• [What you will do]:
Beginning with the line containing "Instruction: Collapse the" and ending at the last line of the records, transcribe each line exactly. Do not include pictures.

[Saved data entries]
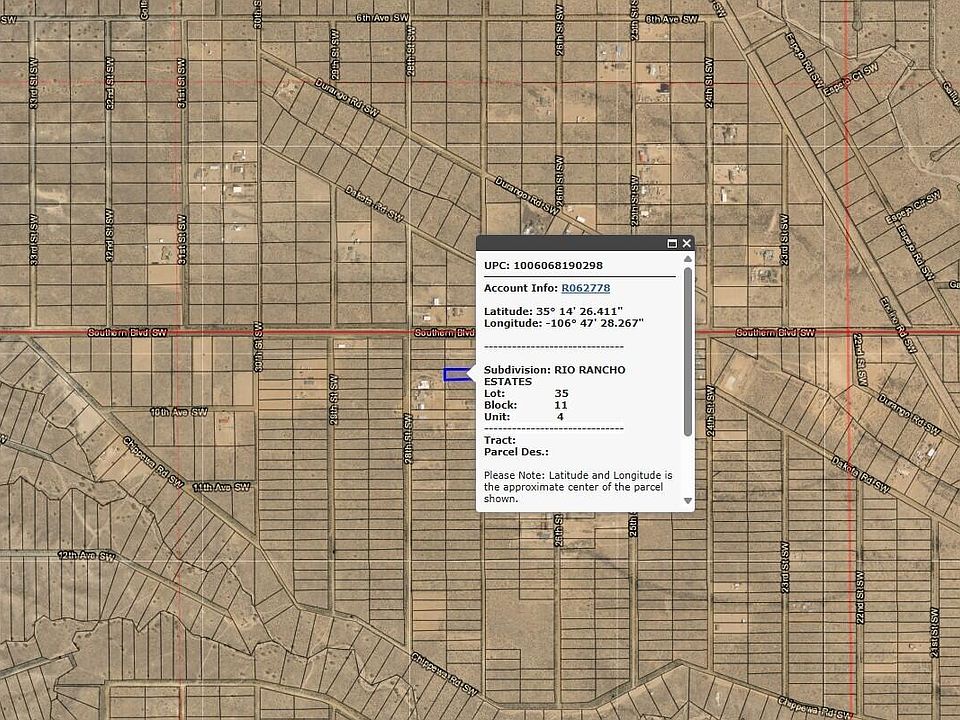Click the Block value 11
The height and width of the screenshot is (720, 960).
point(561,405)
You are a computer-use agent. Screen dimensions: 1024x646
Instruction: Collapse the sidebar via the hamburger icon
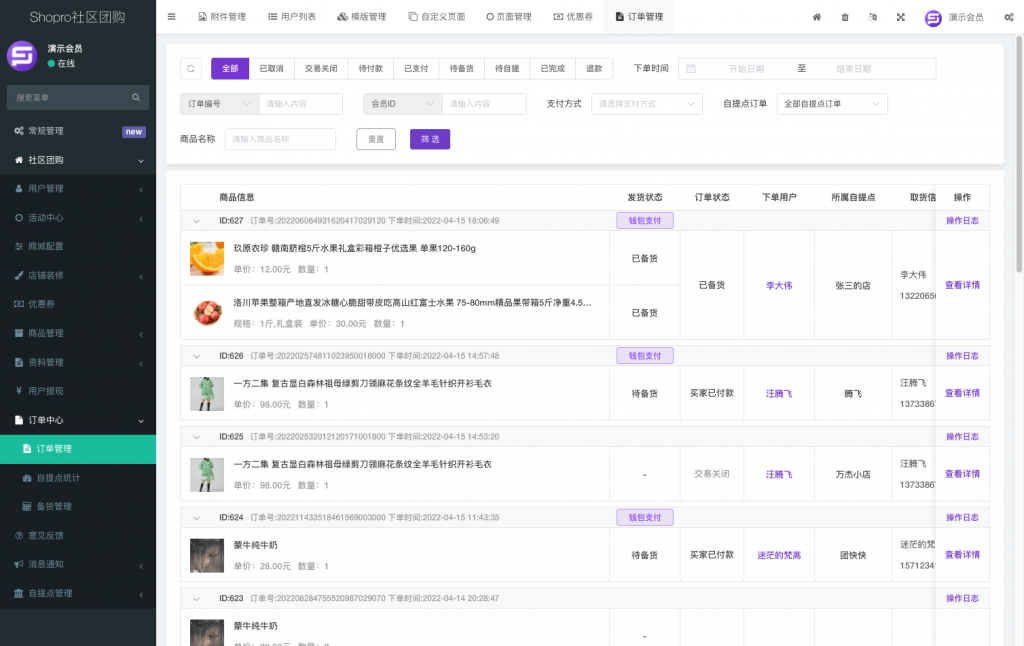tap(170, 16)
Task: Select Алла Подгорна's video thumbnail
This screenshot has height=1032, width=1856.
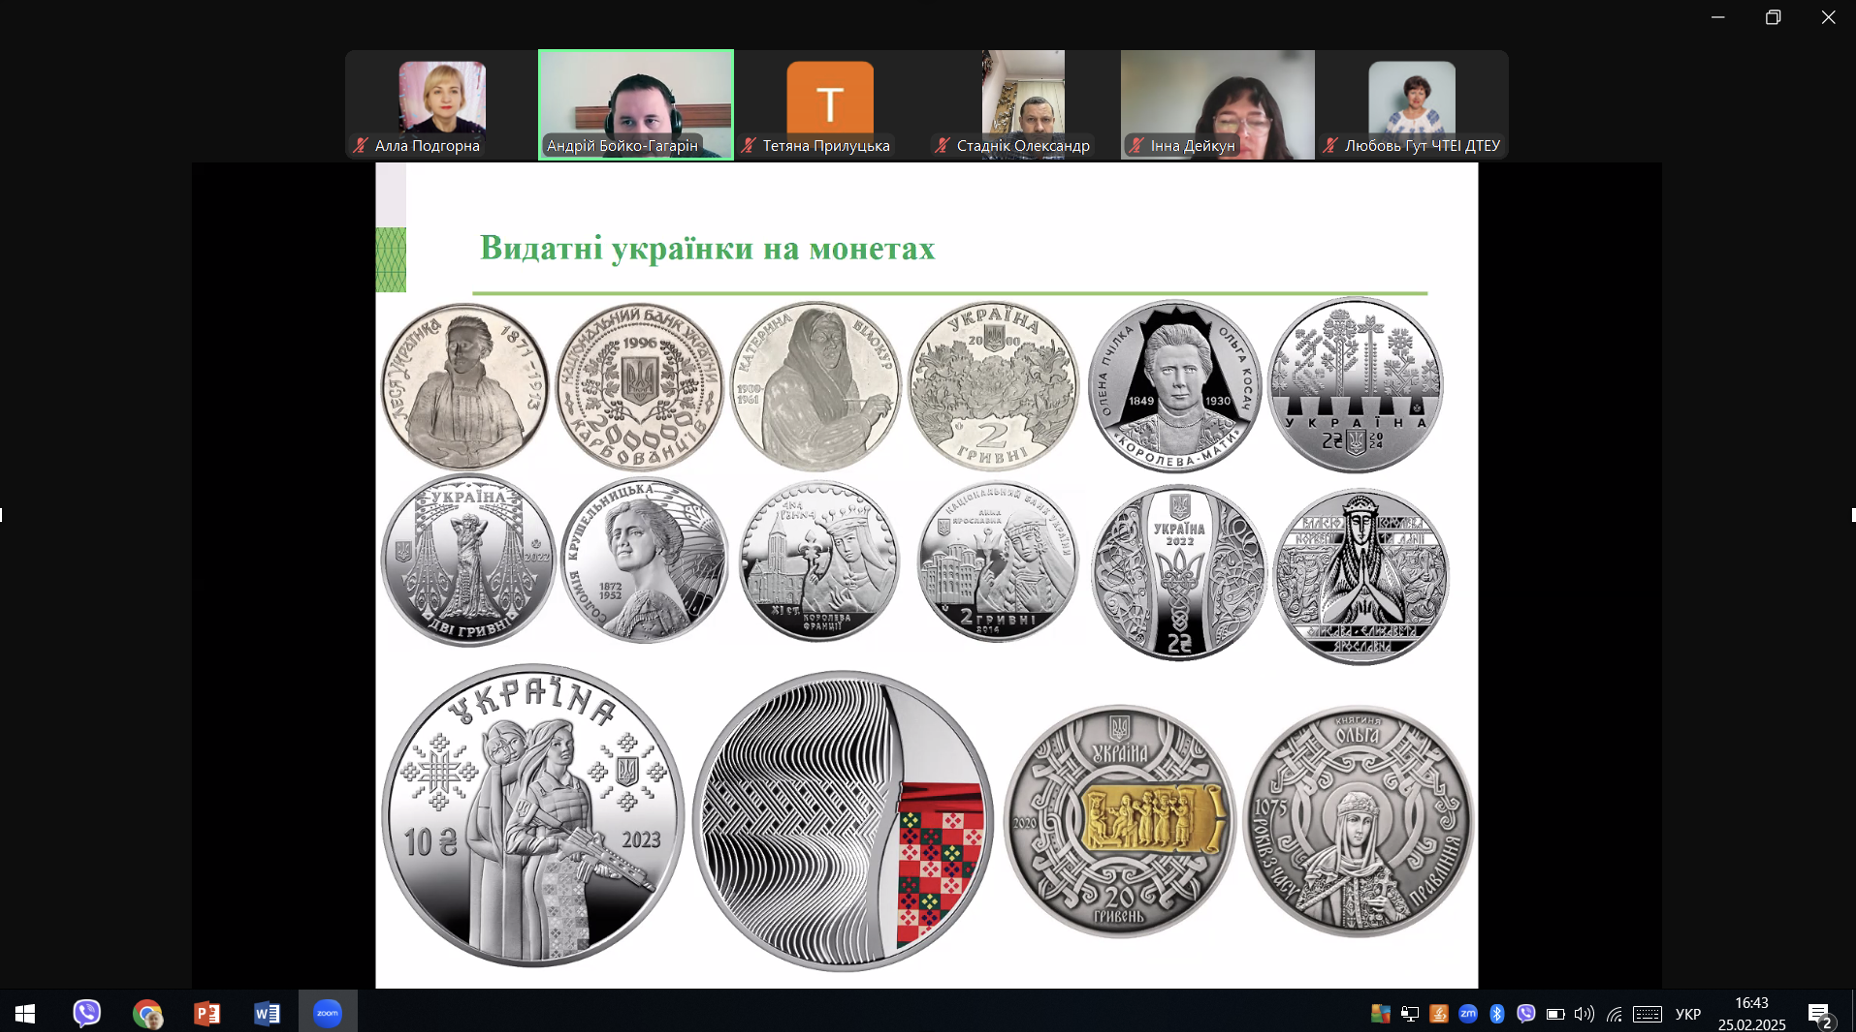Action: [441, 104]
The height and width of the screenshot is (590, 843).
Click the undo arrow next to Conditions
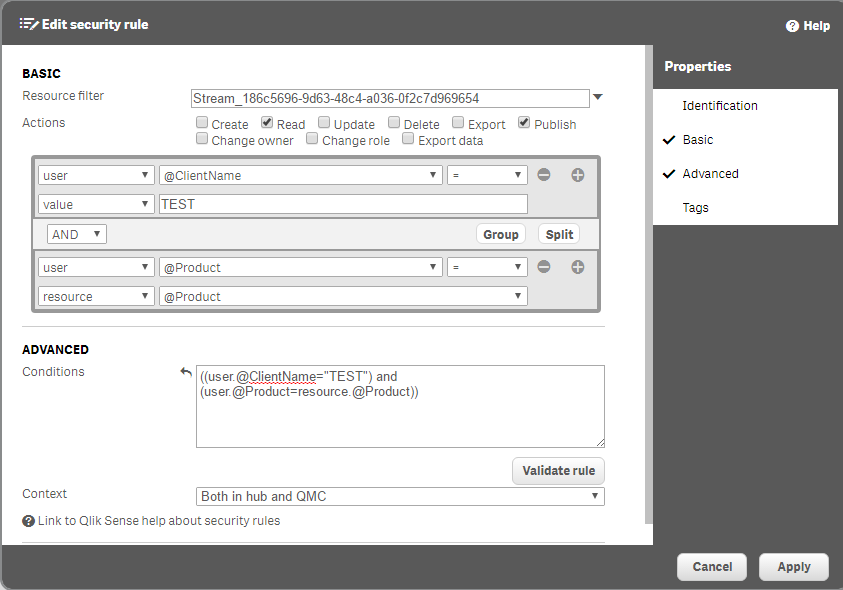(x=185, y=372)
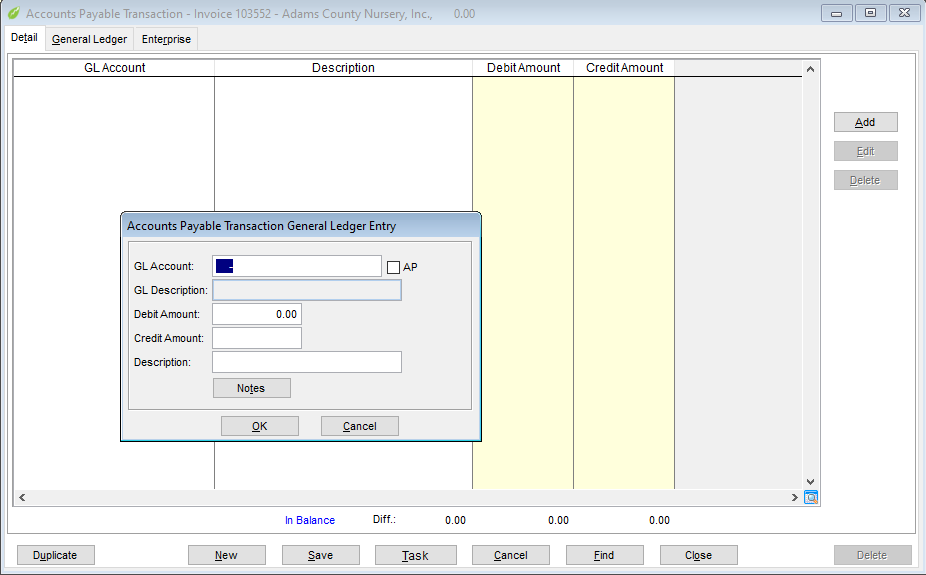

• [Written response]:
Instruction: Collapse the sidebar via the hamburger icon
tap(170, 16)
Task: Select Алла Подгорна's video thumbnail
This screenshot has height=1032, width=1856.
Action: [441, 104]
The height and width of the screenshot is (590, 843).
Click the undo arrow next to Conditions
(x=185, y=372)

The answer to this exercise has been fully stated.